We are in accord with the views of the trial judge that the will meets the requirements of LSA-R.S. 9:2442. The pertinent portions of LSA-R.S. 9:2442 read as follows:

“In addition to the methods provided in the Louisiana Civil Code, a will shall be .valid if in writing (whether typewrit*41ten, printed, mimeographed, or written in any other manner), and signed by the testator in the presence of a notary public and two witnesses in the following manner :
(1) In the presence of the notary and both witnesses the testator shall signify to them that the instrument is his will and shall sign his name on each separate sheet of the instrument. * * *
(2) The notary and both witnesses must sign their names at the end of the will in the presence of the testator and in the presence of each other.
(3) The foregoing facts shall be evidenced in writing above the signatures of the notary public and witnesses and the testator at the end of the will. Such declaration may be in the following form or a form substantially similar thereto: ‘Signed on each page (or if not signed by the testator, the statement of his declaration that he is not able to sign his name and of the physical cause that hinders him from signing) and declared by testator above named, in our presence to be his last will and testament, and in the presence of the testator and each other we have hereunto subscribed our names on this _ day of _, 19_

To fulfill the requirements of the foregoing statute the testator must do the following :

1. Signify to the notary and two witnesses that the written instrument is his last will and he must sign on each separate sheet of the instrument. It is self evident from a reading of the instrument that this requirement was met by the testator.
2. Subparagraphs (2) and (3) require that the notary and two witnesses must sign their names in the presence of each other and the testator at the end of the will and compliance with this provision must be stated above the signature of the notary, witnesses and testator at the end of the will.

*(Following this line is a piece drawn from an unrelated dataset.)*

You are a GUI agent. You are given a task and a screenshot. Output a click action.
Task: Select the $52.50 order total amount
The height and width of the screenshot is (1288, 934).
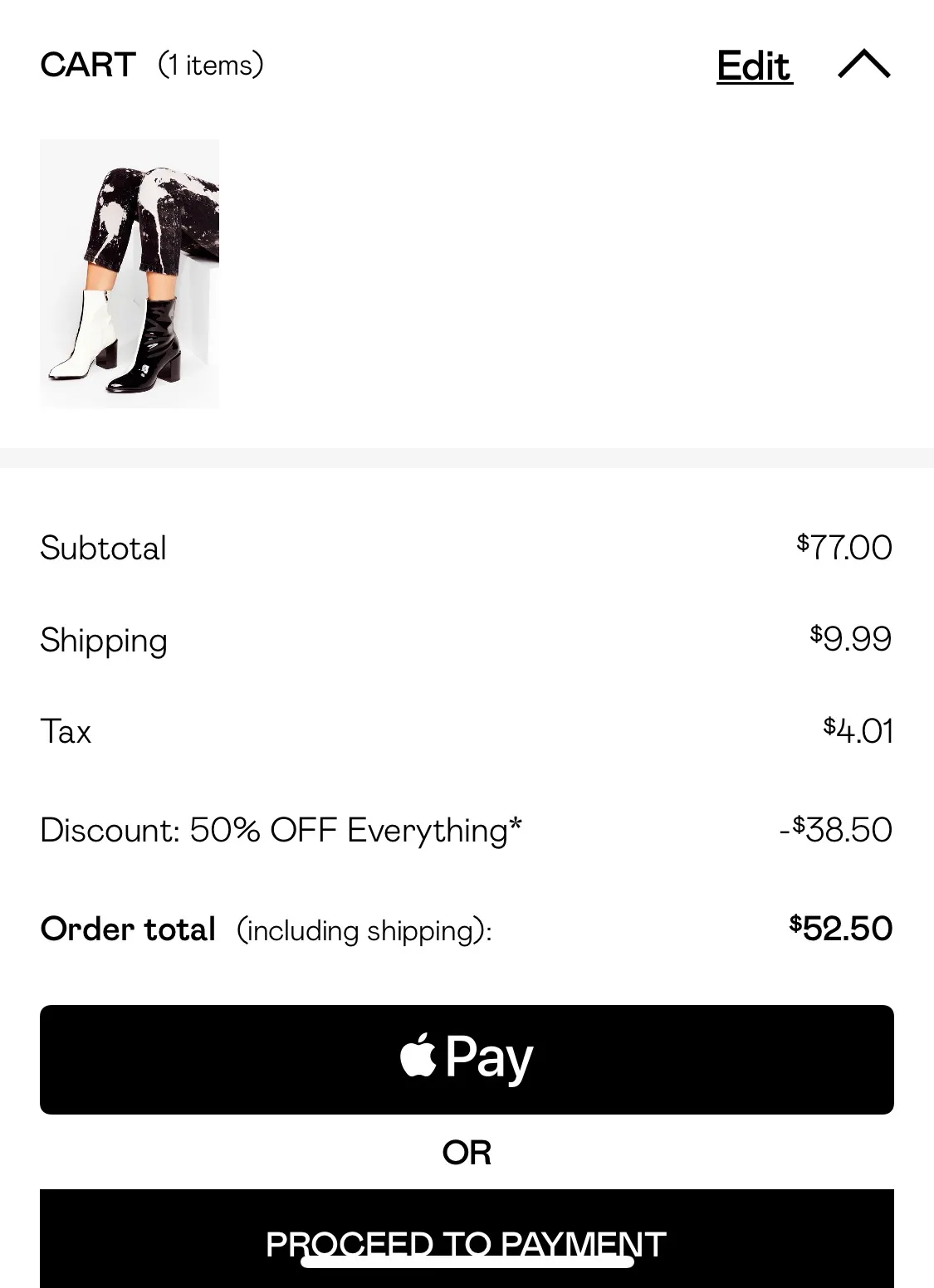click(x=840, y=928)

In the Succession of Eck, supra, the Supreme Court has defined “end of the will” to be at the conclusion of the disposi-tive portion thereof. Therefore, the end of the will in question is at the end of the second paragraph thereof ending with the words “vest in fee simple in my sister, Ruth Peterson Ferguson.”

The signatures of the testator, notary and witnesses all appear below this portion of the will. The testator declares above his signature that he makes this as his last will and has signed it in the presence of the notary and two witnesses as required by the Statute. This clause appearing immediately above his signature records his actions in executing the will as required by subparagraph (3). Immediately below testator’s signature, but above the signatures of the notary and two witnesses, is the clause recording their actions in executing the instrument.

Appellant argues that the clause above the signature of the testator is not an attestation clause. We cannot agree with this position. An attestation clause is merely a certification or recital of the acts done in the confection of an instrument. The division of the clause is immaterial as long as the proper recitals are made, the declarations by the testator are above his signature, and the attestation made by the notary and witnesses is above their signature with no intervening dispositive matter. Succession of Eck., supra.

The Succession of Wilson, supra, relied on by appellant, is distinguishable on its facts as the testator therein did not certify above her signature that she signed in the presence of the notary and two witnesses.

*42We are of the opinion that the testament was executed in substantial compliance with the statute and the judgment appealed from is hereby affirmed at appellant’s cost.